木村 テクノロジー、特にインターネットへ繋がることの最⼤の価値は「時間と場所を超えられること」です。本校では、⽣徒がひとり⼀台のPCをもち、クラウド上で情報を共有できる環境を整えることで、授業や教室、学年、クラスといった従来の学校の枠にとらわれない学びを実現しています。

 例えば、中学⽣と⾼校⽣が同じ研究チームに所属していると、クラスを超え学年を超えた「学び合い」が⾃然発⽣します。教員はもちろんのこと、⼤学の研究者や数学者、企業の⽅を巻き込んだ議論も起こるし、MOOCsと呼ばれる海外⼤学の公開講座で学んでいる⽣徒もいます。学校での授業も放課後の研究も家での学びも、学会やシンポジウムで得た知識も、すべての情報をクラウドに置くことで、タイムリーにつないでくれる。これこそが、テクノロジーが⽣み出す⼒の素晴らしい側⾯だと思います。

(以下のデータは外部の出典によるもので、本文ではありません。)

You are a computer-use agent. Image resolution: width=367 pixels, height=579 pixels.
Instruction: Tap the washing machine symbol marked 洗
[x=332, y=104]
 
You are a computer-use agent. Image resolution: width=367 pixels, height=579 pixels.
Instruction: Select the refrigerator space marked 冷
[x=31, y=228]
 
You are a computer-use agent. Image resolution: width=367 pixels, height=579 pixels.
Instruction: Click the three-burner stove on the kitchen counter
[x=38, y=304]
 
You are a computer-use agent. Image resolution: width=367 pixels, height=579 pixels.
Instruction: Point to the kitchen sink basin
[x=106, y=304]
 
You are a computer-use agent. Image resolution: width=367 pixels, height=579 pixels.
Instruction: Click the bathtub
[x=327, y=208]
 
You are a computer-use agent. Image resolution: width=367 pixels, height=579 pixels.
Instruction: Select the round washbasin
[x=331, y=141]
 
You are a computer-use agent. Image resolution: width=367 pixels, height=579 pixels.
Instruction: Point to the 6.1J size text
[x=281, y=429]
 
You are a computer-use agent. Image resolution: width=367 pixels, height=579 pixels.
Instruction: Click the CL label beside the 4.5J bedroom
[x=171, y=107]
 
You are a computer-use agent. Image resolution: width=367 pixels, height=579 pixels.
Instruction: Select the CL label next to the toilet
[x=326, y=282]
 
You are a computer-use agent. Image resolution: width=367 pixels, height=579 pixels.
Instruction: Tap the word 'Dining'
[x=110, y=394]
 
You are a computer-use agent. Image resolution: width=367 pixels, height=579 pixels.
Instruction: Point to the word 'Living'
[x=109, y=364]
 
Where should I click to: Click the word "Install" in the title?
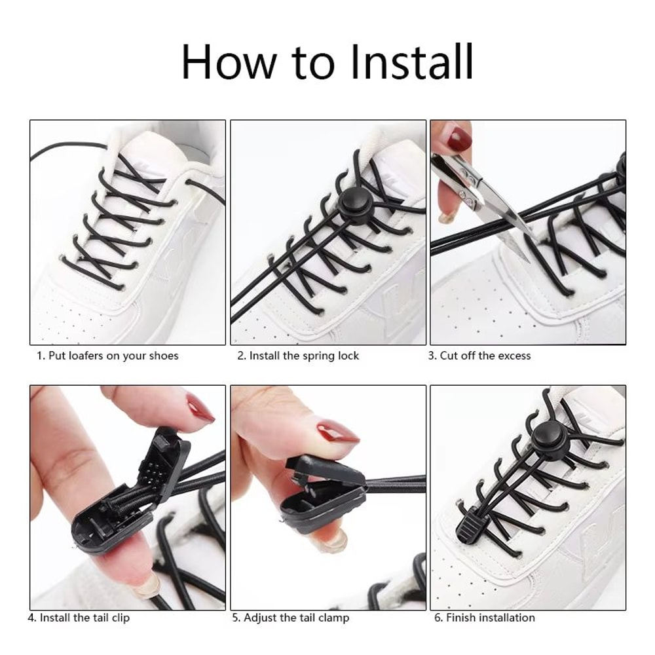[411, 62]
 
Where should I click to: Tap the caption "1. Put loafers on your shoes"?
[107, 356]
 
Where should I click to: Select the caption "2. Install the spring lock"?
[298, 356]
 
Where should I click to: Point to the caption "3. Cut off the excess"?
[479, 356]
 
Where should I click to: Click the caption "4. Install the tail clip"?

── 学びという⼤きなテーマに対して、問題意識をもって取り組んでおられる⽊村先⽣ですが、⽇本の教育における課題についてはどのように捉えていますか。

木村 美味しいハンバーガーをつくりたいならば、まずハンバーガーを⾷べる必要があると思うのですが、いきなり畑に⾏ってレタスをつくり出すことでしょうか。……と、これは少々わかりにくいので(笑)、数学の話に置き換えてみます。

 例えば本校には、微分⽅程式を⽤いて、渋滞の解消や⼈⼝の増減を数学的にシミュレーションしようとしている⽣徒たちがいますが、微分⽅程式を理解するためには微分とは何かを知る必要があるだろうし、そもそも⽅程式とは何かを考えたくなります。他にも、⼈が話すトーンの違いから感情を読み取ろうとしている中学⽣は、⾳声波形を解析するためにフーリエ級数を学び、その係数を決めるためにと積分を学んでいます。ちょっと専⾨的になりすぎましたが、申し上げたいのは、⽣徒のモチベーションは多様だということです。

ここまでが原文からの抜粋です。